Wiatr szarpie korony drzew

Ciemna toń jeziora - nieprzenikniona – smutna - jakby nieobecna

Delikatność jedwabiu głaszcze moje myśli

Nigdy więcej głupcze nie daj poznać tego, co gorszy

Ty, który niszczysz to, co piękne.

 

                                                Pragnę tego, co jest delikatne – boję się tego, co deprawuje

Pragnę tego, co czyste.

Kiedy zaczynałem chodzić...

Te wędrówki wydawały się nieszkodliwe – złudzenie

Jestem daleko, bardzo daleko na rozstaju dróg

Przed oczyma mam obrazy krwi

 

W muzeum pośród różnych dzieł

Podziwiam ludzkie twarze w kamieniu

Mijam różnych ludzi tych kamiennych i tych z ciała...

Niczym się nie różnią!

Twarze ludzi – pustych

Nieobecne

Martwe

 

                                    BLOODFLOWERS                                    

 

 

 

 

 

bloodflowers : :
wrz 16 2002 a za oknem pada deszcz...
Komentarze: 1

 

Niedziela upłynęła pod znakiem deszczu! Było bardzo sennie i... Całkiem fajnie:) Przed południem oczywiście kościółek:) Potem pyszny obiadek i mała dawka TV bleeeeee. Nasza TV jest do BANI!!! Bez gadania totalna klapa i tyle!

Poczytałem sobie troszkę wiadomości w sieci hm mm dzieje się w tym naszym świecie: zdecydowanie uważam, że cokolwiek napiszą w gazetach, powiedzą w TV, czy będzie zamieszczone w sieci – I TAK ZAWSZE CHODZI O KASE! Rządzący mają jej jak lodu, – ale jak wiadomo apetyt rośnie w miarę jedzenia.

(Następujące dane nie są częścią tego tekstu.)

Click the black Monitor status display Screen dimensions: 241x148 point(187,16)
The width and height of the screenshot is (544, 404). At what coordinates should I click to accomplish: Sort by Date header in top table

Trzeba, więc im dobrze kombinować, bo wystawne życie kosztuje:) Nigdy nie będę politykiem, ponieważ (wszyscy to wiedzą) POLITYK = KŁAMCA!

Kasa jest ważna w życiu, jednak nie zrobiłbym wszystkiego dla pieniędzy. Hm ostatnio głośno było o „elitarnym klubie pedofili” (swoją drogą TV i prasa zrobiła świetną reklamę dworcowi centralnemu:( szanowni panowie na kierowniczych stanowiskach, wykładowca akademicki, i wykładowca z gimnazjum... W głowie się nie mieści! Taki rozgłos dla sprawy moim zdaniem jest niezdrowy! Młodzi, którzy oczywiście oglądali program w TV na, (TVN), jeśli przed programem nie wiedzieli, że w ten sposób można zarabiać pieniądze i gdzie to zrobić, po tvn-owskim programie mają już wystarczającą wiedzę w tym temacie! „Dziękujemy ci TV”.

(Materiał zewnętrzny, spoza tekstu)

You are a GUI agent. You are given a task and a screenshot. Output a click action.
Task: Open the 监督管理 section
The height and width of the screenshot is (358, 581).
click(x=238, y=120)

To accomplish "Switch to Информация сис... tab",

Wyniki sobotniego egzaminu za 2 tygodnie:((!!!! Szok – Może zdarzy się cud i zdamy:)

Idę posłuchać..... Ciszy....

Miłego dnia życzę:)

 

 

   Pamiętaj

 

Jeśli się potknę podaj mi dłoń
Wiesz, jaki jestem słaby
Bez Ciebie nie dam rady
Tyle razy przegrałem tyle razy coś traciłem
Jeśli się potknę podaj mi dłoń
W jednej chwili pragnę być doskonałością
W mojej głowie roją się wizje i obrazy ideału
Wymalowałem dokładnie to, czym chcę być
Nie znasz mnie
Nie wiesz, kim jestem
Nie dałem się poznać
Potrzebuje Cię
Potrzebuje Twojej pomocnej dłoni
Tak dobrze patrzy Ci z oczu
Masz tak łagodne spojrzenie
Jak święty na obrazku
Musisz uwierzyć, że możesz mi pomóc
Pamiętaj
Jeśli się potknę podaj mi dłoń
Nie mów nikomu
Kiedy upadnę ponownie
Zostaniesz ze mną?
Proszę
Tak dobrze patrzy Ci z oczu
Masz takie łagodne spojrzenie
Płacz zawsze ze mną
Nie mam śmiałości powiedzieć jaśniej
Potrzebuje Cię
Pamiętaj...
Potrzebuję Cię    

BLOODFLOWERS

 

bloodflowers : :
wrz 14 2002 wiatr wzdycha w konarach drzew...
Komentarze: 2

Nauka, nauka jutro poprawka hm mmm z tego, co wiem to myślę ze zdamy ja i S i reszta grupy OBY TAK BYŁO:)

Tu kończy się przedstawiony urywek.